I've observed before that cities aren't designed for children. And that this is something of a problem if we are to become a more urban society. Indeed there are some people out there trying really hard to rediscover play in our hard-edged and adult city spaces like Emma Bearman's Playbox in Leeds. There's still a problem, especially in the biggest and grandest cities, and this from Aaron Renn sets it out:
These global cities are where the culture is made, where the media are, etc. To the extent that they represent a very atypical demographic profile that largely excludes families with school-aged children, this only perpetuates the “bubble” in which America’s leadership class often lives. The values and priorities of people without children are different from those with children. One example is the value people put on space. In our central cities populated with largely people who have no children, a big obsession is changing zoning regulations to allow smaller units, including so-called “micro-apartments.” These kinds of developments would enable more upscale young adult singles to live in cities. That’s good in itself. Yet it is not paired with equal concern about creating more housing for families.
I've a feeling - it's just that as I've not dug around for evidence - that densification, the process Renn describes above, makes having a family less likely and more difficult. The successful, well-educated London couple living in a great little rented apartment in Shoreditch or Stockwell will have a pretty decent life - good money, plenty of social life and a plethora of little consumer pleasures. They know, however, that having a family means leaving the heart of the city. Here's Renn again - speaking as a new father in New York's Upper West Side:
...it’s hard not to notice that while there are lots of very young children here, there are far fewer school aged ones. I don’t have any desire or plans to leave, but I have to recognize that children have a way of changing your priorities.
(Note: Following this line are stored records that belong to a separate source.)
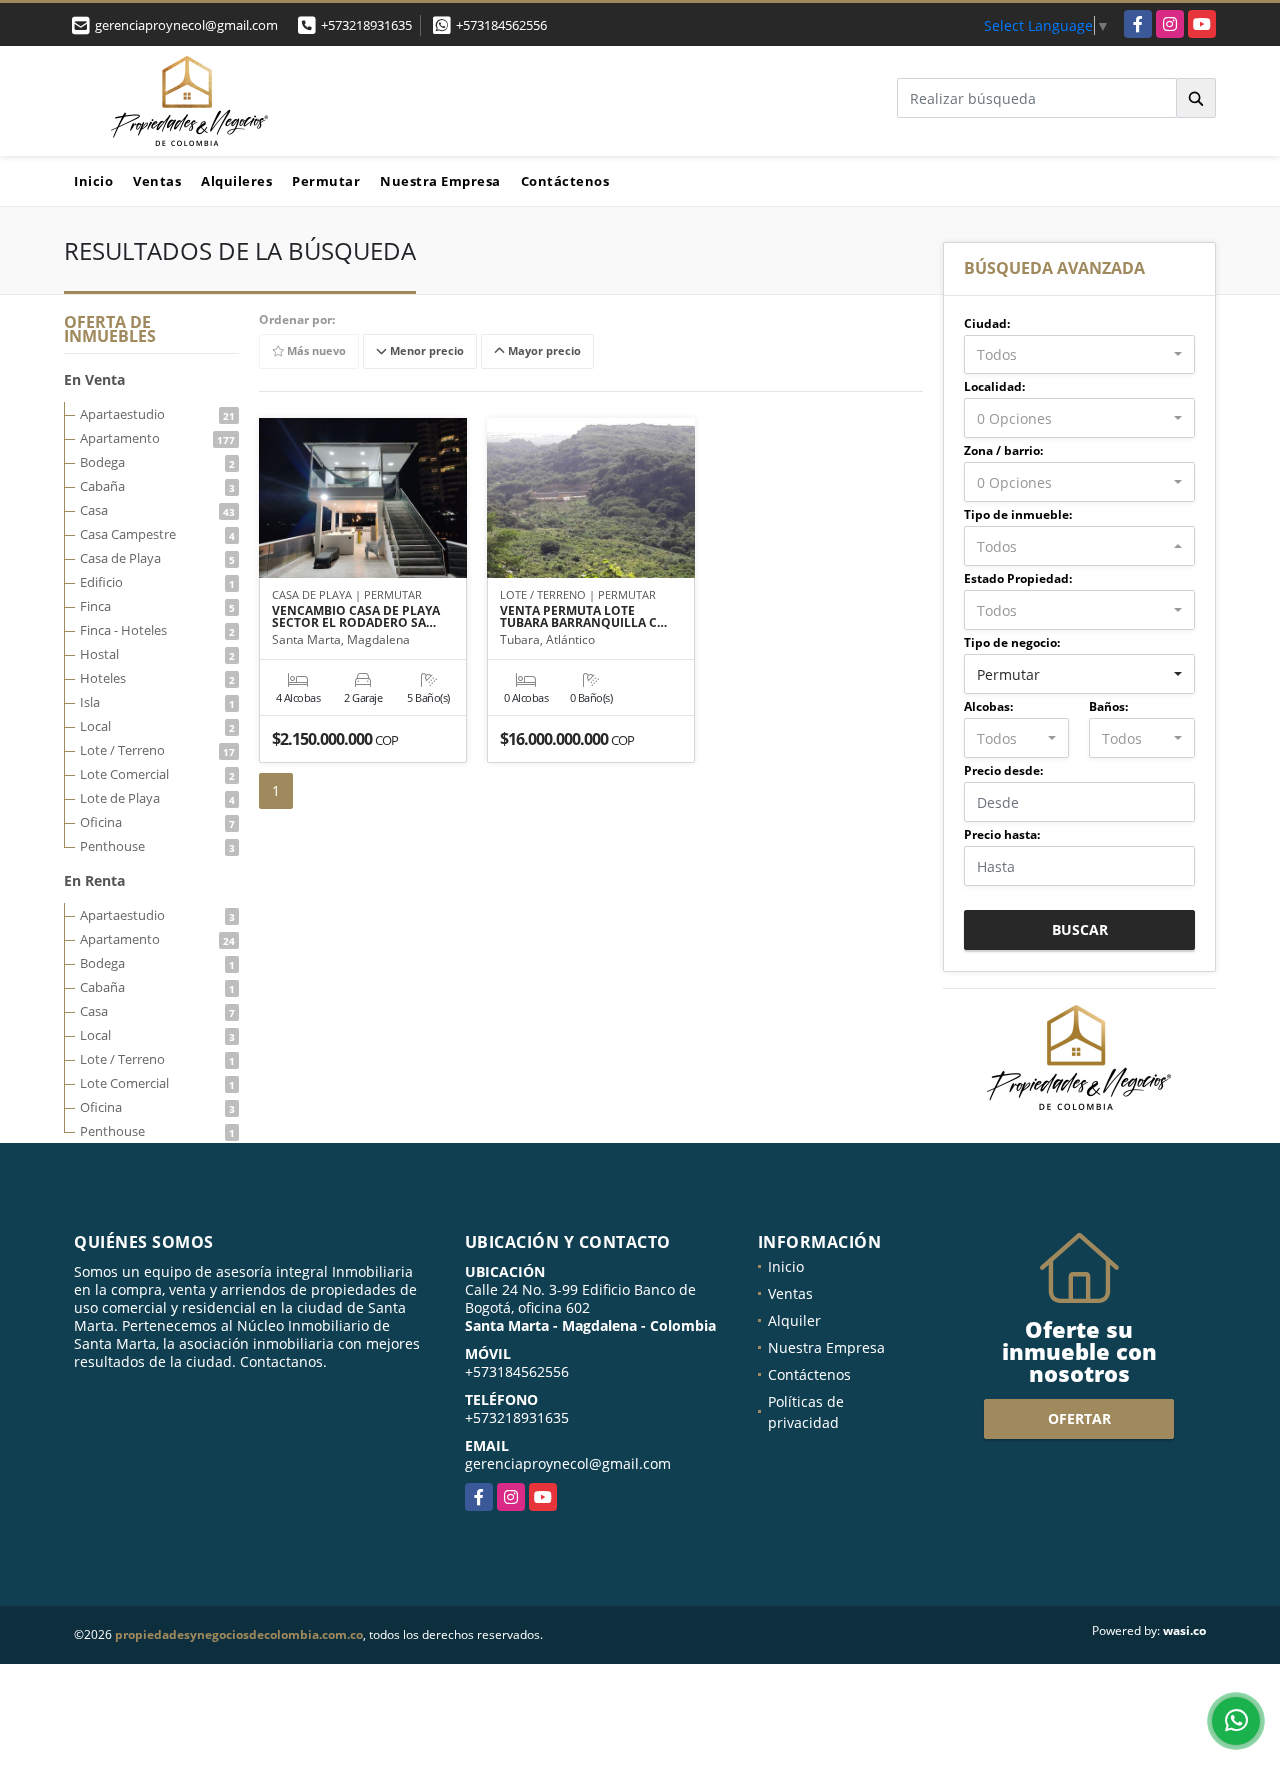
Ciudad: (987, 323)
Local (157, 726)
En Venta (94, 379)
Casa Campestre (157, 534)
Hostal (157, 654)
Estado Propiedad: (1018, 578)
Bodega (157, 462)
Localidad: (994, 386)
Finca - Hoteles (157, 630)
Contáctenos (565, 181)
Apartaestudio (157, 414)
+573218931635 (366, 25)
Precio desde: (1003, 770)
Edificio (157, 582)
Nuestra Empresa (440, 181)
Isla (157, 702)
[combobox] (1079, 355)
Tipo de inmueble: (1018, 514)
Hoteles (157, 678)
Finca (157, 606)
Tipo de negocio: (1012, 642)
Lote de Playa (157, 798)
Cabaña (157, 486)
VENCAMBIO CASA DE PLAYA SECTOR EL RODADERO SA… (356, 617)
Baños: (1108, 706)
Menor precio (425, 351)
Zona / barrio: (1003, 450)
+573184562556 (501, 25)
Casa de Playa (157, 558)
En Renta (94, 880)
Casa (157, 510)
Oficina (157, 822)
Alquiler (794, 1320)
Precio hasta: (1002, 834)
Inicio (93, 181)
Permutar (326, 181)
Realistically, most people with school-aged children still seem to move to the suburbs. Those I see raising older kids in the city are generally well-off enough to afford large apartments or even single family homes (in cities like Chicago). They can also either pay the premium to live in a high quality neighborhood school zone or pay the freight for private schooling.
In some of these great cities we make matters even worse because of the deliberate limitation of housing development through such things as zoning and green belt. Not only is raising a family in the city open only to the very rich (who have the cash) and the poor (who often have no choice) but increasingly the same goes for suburbia. This semi-detatched round the corner from where I was brought up now sells at about £450,000:



Maybe that's affordable to our hypothetical successful and well-educated London couple but I suspect the truth is that most of such people see this perfectly ordinary semi in an average South London suburb as beyond their means (not least because they'll probably need £45,000 cash deposit). So they stay right where they are putting off have children for another year, hoping for another promotion or a great new job that will make the family possible. And because there are fewer and fewer children, there are fewer and fewer facilities for those children. Why set up a ball park or soft play zone when there are no children to use it. Worse still those adults in the city without children resent the noisy intrusion and attention grabbing of children - even to calling for them to be banned from pubs and restaurants.

I don't want to change cities particularly. Central London was never all that child-friendly and I guess the same goes for Manhattan and San Francisco. But we create a problem if we see the great city as the model for everywhere - dense, crowded living, unsafe public spaces, congestion all leavened with 'culture'. Near every local planning document will talk about increasing housing density which means smaller gardens, more flats, less open space, narrower pavements and smaller rooms. All things that make bringing up children more difficult. The cities don't care - they're just importing the next generation of workers from other places and other countries - but, for all their finery and beauty cities like this are mistletoe, parasites on the productive, healthy apple tree of society. Good to kiss under but not not much else.